■ **Exercise**: Write only the number of lines in the data that include the word "will".

■ **Record excerpts**:
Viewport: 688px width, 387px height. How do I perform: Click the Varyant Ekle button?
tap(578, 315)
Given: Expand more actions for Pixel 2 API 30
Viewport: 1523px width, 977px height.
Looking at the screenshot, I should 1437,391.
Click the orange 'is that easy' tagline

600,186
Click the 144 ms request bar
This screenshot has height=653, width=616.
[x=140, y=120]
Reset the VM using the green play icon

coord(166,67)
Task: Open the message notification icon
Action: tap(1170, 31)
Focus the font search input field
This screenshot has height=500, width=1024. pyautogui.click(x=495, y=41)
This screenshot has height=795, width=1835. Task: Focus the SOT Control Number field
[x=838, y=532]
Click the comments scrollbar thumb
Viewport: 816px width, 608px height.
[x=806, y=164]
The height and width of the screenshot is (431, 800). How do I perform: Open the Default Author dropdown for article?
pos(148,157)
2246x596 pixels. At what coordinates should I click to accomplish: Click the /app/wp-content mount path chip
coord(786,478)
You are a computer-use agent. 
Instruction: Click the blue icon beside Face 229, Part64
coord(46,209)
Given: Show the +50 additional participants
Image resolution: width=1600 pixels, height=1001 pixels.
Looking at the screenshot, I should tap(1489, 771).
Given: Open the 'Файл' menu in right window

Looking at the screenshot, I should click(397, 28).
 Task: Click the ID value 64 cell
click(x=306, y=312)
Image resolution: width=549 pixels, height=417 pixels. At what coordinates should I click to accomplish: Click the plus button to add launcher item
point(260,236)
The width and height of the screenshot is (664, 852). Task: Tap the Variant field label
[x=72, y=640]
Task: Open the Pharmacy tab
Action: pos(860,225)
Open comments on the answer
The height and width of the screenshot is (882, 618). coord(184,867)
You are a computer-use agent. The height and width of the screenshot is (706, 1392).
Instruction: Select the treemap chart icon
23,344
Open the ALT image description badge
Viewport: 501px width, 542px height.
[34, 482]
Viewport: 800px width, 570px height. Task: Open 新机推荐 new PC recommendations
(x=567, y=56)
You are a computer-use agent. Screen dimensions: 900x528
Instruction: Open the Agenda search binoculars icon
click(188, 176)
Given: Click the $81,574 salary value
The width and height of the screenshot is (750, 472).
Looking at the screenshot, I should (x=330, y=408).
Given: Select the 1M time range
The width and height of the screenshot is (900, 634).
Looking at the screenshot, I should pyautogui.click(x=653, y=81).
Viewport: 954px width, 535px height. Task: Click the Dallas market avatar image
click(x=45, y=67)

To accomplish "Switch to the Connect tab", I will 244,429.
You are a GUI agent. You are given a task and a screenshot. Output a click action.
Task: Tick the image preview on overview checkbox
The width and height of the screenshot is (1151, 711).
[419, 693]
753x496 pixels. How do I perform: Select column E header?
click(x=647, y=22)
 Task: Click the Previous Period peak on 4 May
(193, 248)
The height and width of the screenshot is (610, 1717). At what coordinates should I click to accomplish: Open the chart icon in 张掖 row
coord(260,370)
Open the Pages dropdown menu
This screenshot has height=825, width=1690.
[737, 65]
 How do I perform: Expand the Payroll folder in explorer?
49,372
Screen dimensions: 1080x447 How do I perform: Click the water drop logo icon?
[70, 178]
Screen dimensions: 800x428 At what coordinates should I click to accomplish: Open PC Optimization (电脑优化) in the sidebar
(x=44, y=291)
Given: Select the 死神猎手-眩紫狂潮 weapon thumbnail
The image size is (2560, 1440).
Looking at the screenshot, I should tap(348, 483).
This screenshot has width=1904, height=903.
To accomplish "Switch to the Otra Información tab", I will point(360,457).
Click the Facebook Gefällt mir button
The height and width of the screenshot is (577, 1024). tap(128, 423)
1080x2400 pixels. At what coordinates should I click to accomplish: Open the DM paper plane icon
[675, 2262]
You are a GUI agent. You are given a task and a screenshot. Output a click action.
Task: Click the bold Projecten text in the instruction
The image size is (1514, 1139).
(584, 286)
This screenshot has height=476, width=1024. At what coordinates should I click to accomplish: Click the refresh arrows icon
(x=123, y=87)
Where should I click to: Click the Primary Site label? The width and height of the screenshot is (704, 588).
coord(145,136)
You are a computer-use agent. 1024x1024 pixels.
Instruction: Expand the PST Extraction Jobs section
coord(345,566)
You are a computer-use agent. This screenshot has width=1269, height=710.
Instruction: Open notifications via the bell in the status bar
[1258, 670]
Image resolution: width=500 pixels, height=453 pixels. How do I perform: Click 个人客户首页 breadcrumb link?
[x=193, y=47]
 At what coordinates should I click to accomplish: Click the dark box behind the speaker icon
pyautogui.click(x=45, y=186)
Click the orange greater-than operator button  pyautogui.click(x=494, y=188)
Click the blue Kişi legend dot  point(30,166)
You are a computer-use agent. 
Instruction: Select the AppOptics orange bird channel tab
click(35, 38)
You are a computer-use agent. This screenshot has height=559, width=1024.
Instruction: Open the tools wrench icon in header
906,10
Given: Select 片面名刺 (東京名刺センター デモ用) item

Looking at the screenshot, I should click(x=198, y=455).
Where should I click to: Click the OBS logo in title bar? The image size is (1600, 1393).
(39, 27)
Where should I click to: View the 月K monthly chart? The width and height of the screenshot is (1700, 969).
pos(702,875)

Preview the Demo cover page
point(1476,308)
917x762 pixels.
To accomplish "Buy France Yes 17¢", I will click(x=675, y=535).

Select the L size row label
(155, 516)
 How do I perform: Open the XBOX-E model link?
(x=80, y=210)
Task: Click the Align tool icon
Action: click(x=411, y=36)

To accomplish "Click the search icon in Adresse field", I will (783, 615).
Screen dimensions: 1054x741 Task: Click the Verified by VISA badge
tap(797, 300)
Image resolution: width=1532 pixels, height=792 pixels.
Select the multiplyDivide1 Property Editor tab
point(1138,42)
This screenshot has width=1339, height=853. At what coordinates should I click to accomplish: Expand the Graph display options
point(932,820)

■ **Problem solution**: 4